Friday, January 26, 2007

Czech Town Set To Rebury Nazi Remains

You'd think few if any in the Czech Republic would want to memorialize anything to do with the Nazi regime. After rolling into the country in 1938, Nazi soldiers killed, maimed, and deported thousands as well as razed villages before the nightmare ended (at least for a brief time before the Communists unleashed their own brand of terror) in 1945.

Not so. Tucked away in the northeast of the country, not far from Poland, where coal and heavy industry is king lies the town of Hlučin. The town is testament to a time when a mishmash of nationalities lived in Czechoslovakia. Many in Hlucin were Germans. And during World War II, several hundred served not as partisans with their fellow countrymen the Czechs, but with the invading Wehrmacht.

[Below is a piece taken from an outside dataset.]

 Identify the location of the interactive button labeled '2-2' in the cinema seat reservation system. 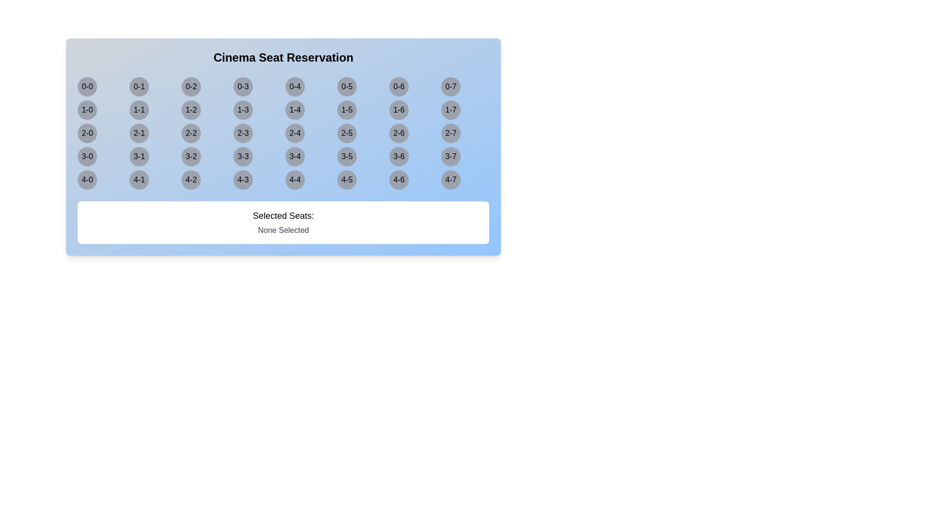
(191, 133). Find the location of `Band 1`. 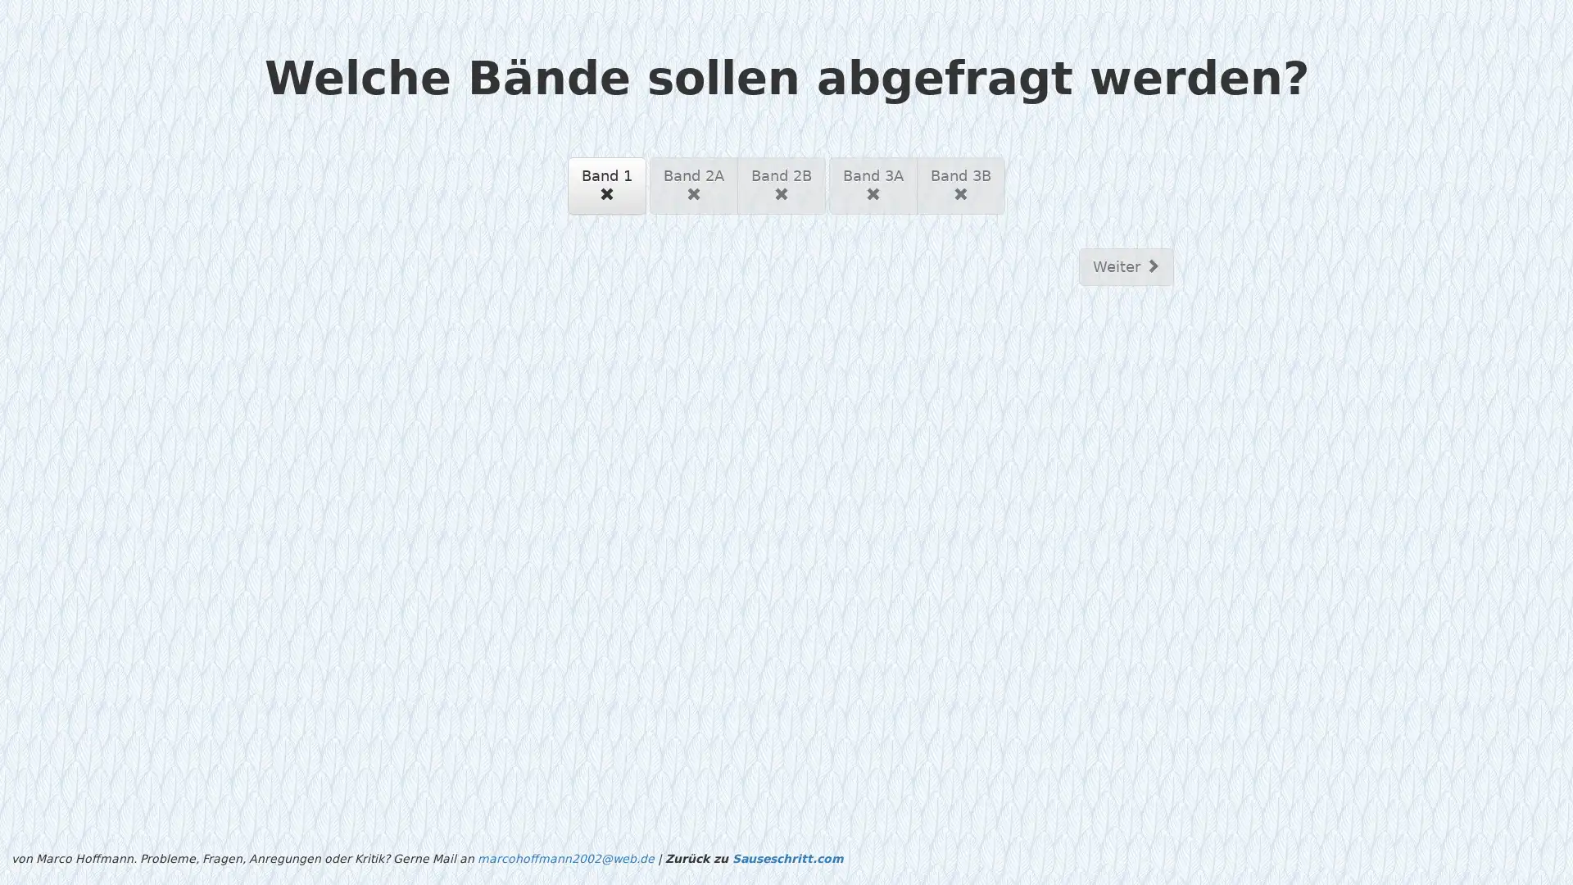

Today, many in this town of 14,000 are proud of their German heritage. In fact, hundreds hold German passports. Now, some think its time to honor their forebears who picked up a gun to fight for Adolf Hitler's Germany. They want to rebury the remains of 3,900 Wehrmacht soldiers in the town cemetery.

"It won't offend anyone. Afterall, lots of Hluciners fought in German uniforms," explains Mojmir Sonnek, the leading organizer to rebury the fallen Nazi soldiers.